Thea Tlsty, PhD


Our laboratory is interested in the earliest events that cause cancer formation in human cells. We use genetic, molecular, biochemical, and cytogenetic techniques to study the cell biology of tumor cell formation and progression in human tissue. An important aspect of these events includes the regulation of genomic instability. These studies have led us to the investigation of signal transduction pathways that govern a cell's response to environmental cues as well as the origin of tumor-facilitating signals provided by the microenvironment.

Initial studies demonstrated that gene amplification, one type of genomic instability, could be detected in tumor cells, but not in normal cells. We identified the first set of genes that controls this process in human cells. The tumor suppressor gene, p53, prevents gene amplification in primary cells, essentially by acting as part of a signal transduction pathway that senses genomic damage and allows for the cell to halt cell cycle progression to increase chances for repair. Knowledge of these response processes can be used in the diagnosis of cancer or the identification of individuals that are predisposed to cancer. We have begun screening studies to identify such individuals. Furthermore, genomic instability is known to underlie the processes of metastasis and the generation of drug-resistant tumor cells, two events that impair cancer treatment. We would like to understand how these processes are modulated in human cells so that it can be used to increase therapeutic efficiency.

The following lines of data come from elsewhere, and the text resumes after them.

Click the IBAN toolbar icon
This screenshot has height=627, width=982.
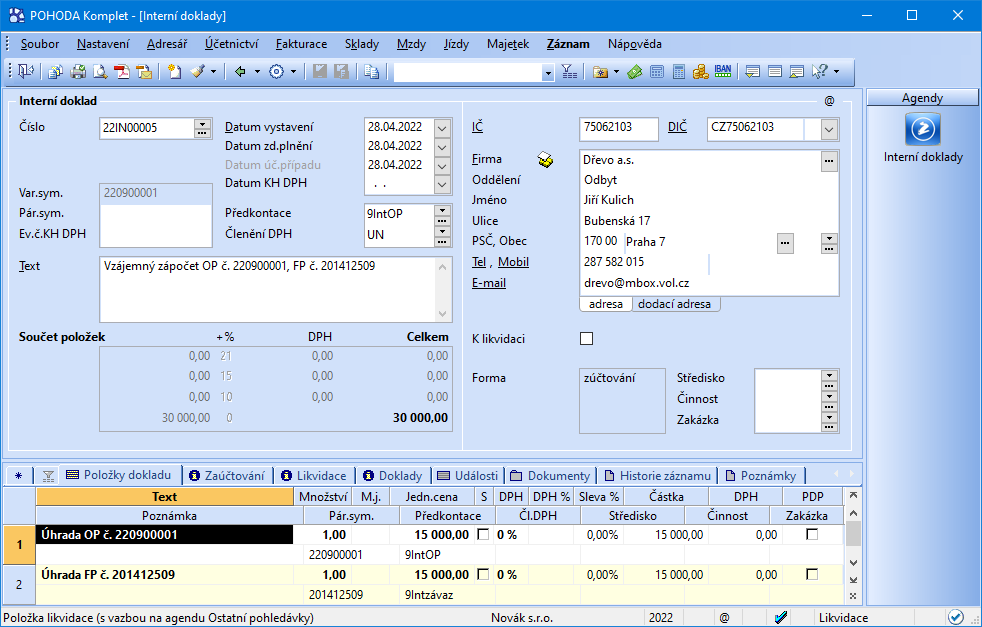point(723,72)
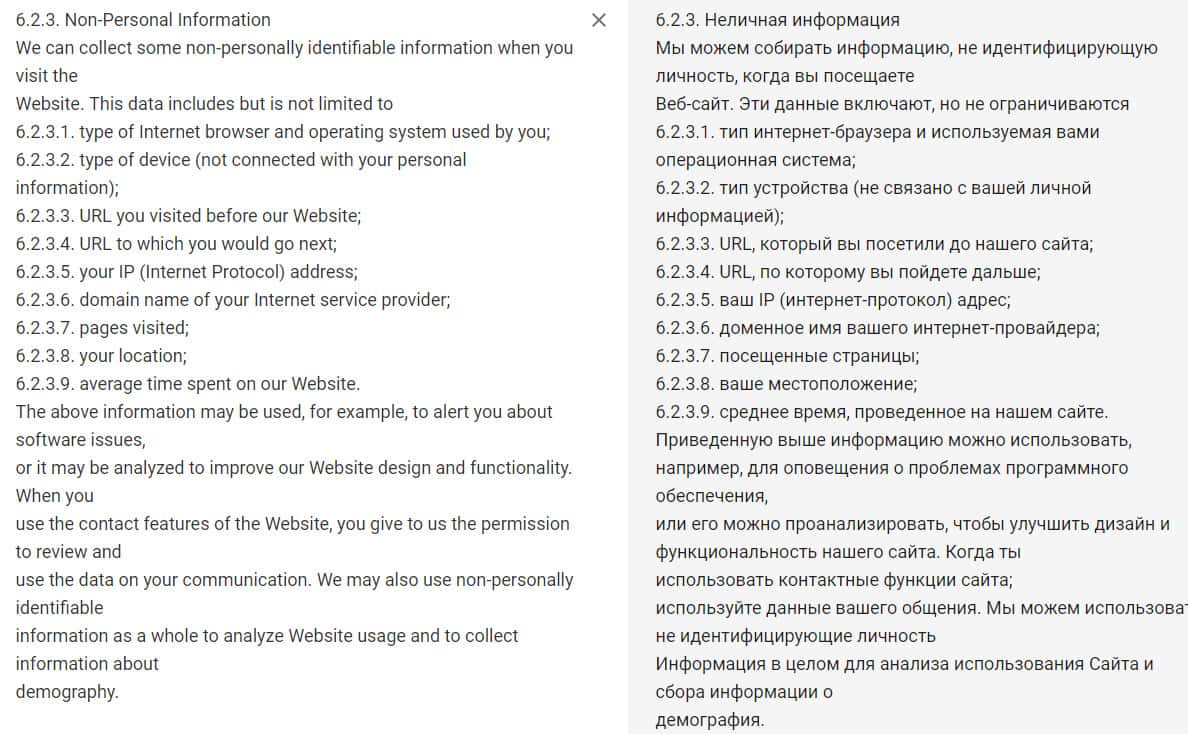Image resolution: width=1188 pixels, height=734 pixels.
Task: Place cursor in English line 6.2.3.1 about browser type
Action: [283, 132]
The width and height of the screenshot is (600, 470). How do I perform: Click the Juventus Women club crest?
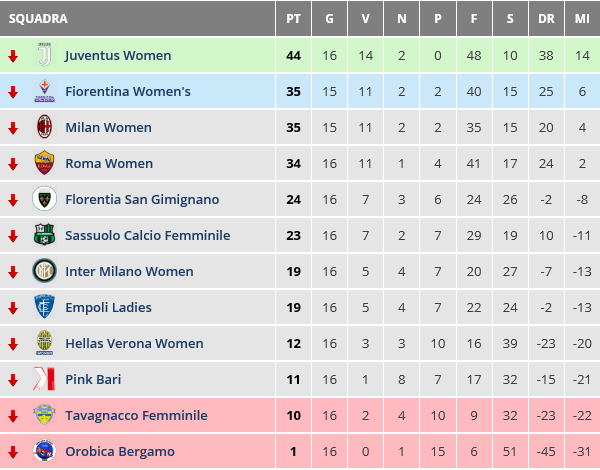point(44,56)
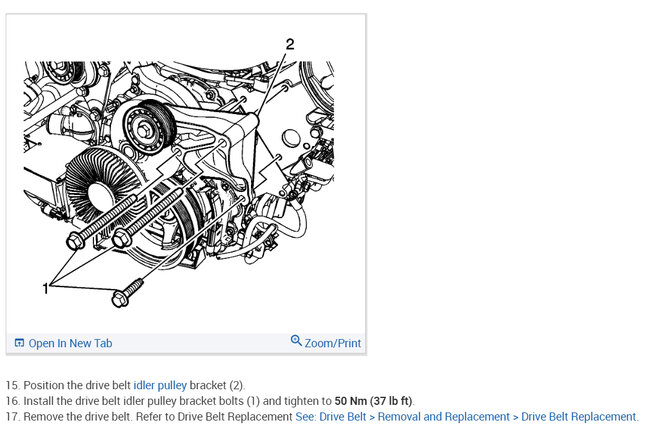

While studying the modulation of genetic integrity in the transforming cell we found that signals from the stroma, specifically the fibroblasts associated with the cancer lesion, could facilitate tumor formation. This has become an active area of investigation and our laboratory is identifying the molecular dialog that stimulates tumor formation and targets for its prevention.

More recently, we have identified a subpopulation of human mammary epithelial cells that exhibit striking pre-malignant phenotypes and stem cell characteristics. Cells lacking p16 activity acquire stem cell characteristics and can bypass senescent signals. We are extending our studies to determine how these cells contribute to the carcinogenic processes and how they can be reprogrammed or selectively eliminated.